Named Constructor Idiom in Ruby?

Hi all,

I’m almost certain there’s a good way to do this, but I seem to have
lost hold of the thought of how – is there a straight-forward/neat way
to do the named constructor idiom in Ruby?

In C++ terms, a class like this implements it:

class A {
public:
static A something() {
A a;
// do something special to a
return a;
}

static A otherthing() {
    A a;
    // some other special thing to a
    return a;
}

protected:
A();
};

The result is that we can’t construct A directly, only by one of the two
‘named’ constructors. Is there any way to achieve a similar thing using
protection in Ruby?

Thanks,

Arlen.

Alle sabato 18 agosto 2007, Arlen Christian Mart C. ha scritto:

static A something() {

Arlen.
You need to make the new class method of class A private. Then, you
implement
the class methods you want to make public to create the instances of A:

class A

private_class_method :new

def self.special_method_1
a = A.new
#do something special
a
end

def self.special_method_2
a = A.new
#do something else special
a
end

end

a1 = A.special_method1
a2 = A.special_method2

I hope this helps

Stefano

Arlen Christian Mart C. wrote:

Hi all,

I’m almost certain there’s a good way to do this, but I seem to have
lost hold of the thought of how – is there a straight-forward/neat way
to do the named constructor idiom in Ruby?

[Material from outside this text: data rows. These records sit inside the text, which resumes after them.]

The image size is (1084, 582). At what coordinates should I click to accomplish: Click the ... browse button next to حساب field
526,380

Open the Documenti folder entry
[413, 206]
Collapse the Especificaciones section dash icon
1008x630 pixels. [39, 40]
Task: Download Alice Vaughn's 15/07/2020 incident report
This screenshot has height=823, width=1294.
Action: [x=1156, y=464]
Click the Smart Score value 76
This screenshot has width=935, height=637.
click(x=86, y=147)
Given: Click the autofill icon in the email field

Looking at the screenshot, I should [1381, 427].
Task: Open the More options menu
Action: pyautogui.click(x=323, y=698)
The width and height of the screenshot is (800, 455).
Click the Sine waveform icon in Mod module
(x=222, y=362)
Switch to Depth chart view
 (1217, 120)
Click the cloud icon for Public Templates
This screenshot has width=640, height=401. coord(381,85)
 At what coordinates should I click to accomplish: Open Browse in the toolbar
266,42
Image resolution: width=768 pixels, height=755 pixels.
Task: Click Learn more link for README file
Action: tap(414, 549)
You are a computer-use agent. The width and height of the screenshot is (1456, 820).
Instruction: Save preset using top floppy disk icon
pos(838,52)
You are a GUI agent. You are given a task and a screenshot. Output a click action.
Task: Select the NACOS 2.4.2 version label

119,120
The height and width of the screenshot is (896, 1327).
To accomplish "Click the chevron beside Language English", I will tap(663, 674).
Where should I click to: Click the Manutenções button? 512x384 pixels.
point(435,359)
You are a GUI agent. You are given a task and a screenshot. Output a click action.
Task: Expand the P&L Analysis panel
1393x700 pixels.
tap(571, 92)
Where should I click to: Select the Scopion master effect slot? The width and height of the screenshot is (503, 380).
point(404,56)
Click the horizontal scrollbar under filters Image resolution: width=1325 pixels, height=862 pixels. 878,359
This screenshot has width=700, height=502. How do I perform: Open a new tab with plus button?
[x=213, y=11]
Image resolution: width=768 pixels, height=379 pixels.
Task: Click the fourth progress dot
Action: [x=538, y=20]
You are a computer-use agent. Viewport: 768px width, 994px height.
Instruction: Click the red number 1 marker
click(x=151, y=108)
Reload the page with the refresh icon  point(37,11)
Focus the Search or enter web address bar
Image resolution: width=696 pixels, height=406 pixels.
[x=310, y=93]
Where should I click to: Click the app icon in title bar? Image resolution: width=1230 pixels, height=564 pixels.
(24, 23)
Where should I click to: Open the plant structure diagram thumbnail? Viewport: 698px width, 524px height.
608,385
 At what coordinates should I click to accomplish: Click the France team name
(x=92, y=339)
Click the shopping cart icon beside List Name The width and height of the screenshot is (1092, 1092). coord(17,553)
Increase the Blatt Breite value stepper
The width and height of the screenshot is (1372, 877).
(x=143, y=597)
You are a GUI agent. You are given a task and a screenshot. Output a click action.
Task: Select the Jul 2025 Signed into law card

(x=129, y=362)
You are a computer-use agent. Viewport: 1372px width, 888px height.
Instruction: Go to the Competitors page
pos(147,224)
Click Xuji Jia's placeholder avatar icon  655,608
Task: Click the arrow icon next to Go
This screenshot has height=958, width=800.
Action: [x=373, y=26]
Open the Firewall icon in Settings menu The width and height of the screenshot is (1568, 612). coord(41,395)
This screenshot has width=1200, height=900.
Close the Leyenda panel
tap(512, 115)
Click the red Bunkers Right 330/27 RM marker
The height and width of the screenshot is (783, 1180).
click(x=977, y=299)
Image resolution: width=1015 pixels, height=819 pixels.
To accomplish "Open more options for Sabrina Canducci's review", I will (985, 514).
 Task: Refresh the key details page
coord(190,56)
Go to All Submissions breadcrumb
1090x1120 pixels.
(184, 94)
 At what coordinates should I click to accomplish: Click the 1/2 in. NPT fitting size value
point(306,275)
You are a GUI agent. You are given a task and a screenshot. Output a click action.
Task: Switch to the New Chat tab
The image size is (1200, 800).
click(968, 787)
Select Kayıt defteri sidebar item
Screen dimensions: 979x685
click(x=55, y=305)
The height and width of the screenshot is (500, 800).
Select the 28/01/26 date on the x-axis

In C++ terms, a class like this implements it:

class A {
public:
static A something() {
A a;
// do something special to a
return a;
}

static A otherthing() {
    A a;
    // some other special thing to a
    return a;
}

protected:
A();
};

The result is that we can’t construct A directly, only by one of the two
‘named’ constructors. Is there any way to achieve a similar thing using
protection in Ruby?

Thanks,

Arlen.

I think you want something like this:

somewhat contrieved example

class Clock
class <<self
private :new
def from_string(string)
new(*string.match(SomeRegexp).captures)
end
def from_seconds(int)
new(int)
end
end
end

HTH

regards
Stefan

Exactly what I needed, both Stefan and Stefano! Thanks very much. :slight_smile:

Cheers,
Arlen.

2007/8/18, Stefano C. [email protected]:

public:
}

a = A.new

end

a1 = A.special_method1
a2 = A.special_method2

I hope this helps

A small glitch:

irb(main):020:0> a1 = A.special_method_1
NoMethodError: private method new' called for A:Class from (irb):6:in special_method_1’
from (irb):20
from :0

You need to remove the “A.” when calling “new” after making it
private. It’s not needed anyway.

irb(main):021:0> def A.special_method_1
irb(main):022:1> a=new
irb(main):023:1> a
irb(main):024:1> end
=> nil
irb(main):025:0> a1 = A.special_method_1
=> #<A:0x7ff63428>

Kind regards

robert

Arlen Christian Mart C. wrote:

lost hold of the thought of how – is there a straight-forward/neat way
to do the named constructor idiom in Ruby?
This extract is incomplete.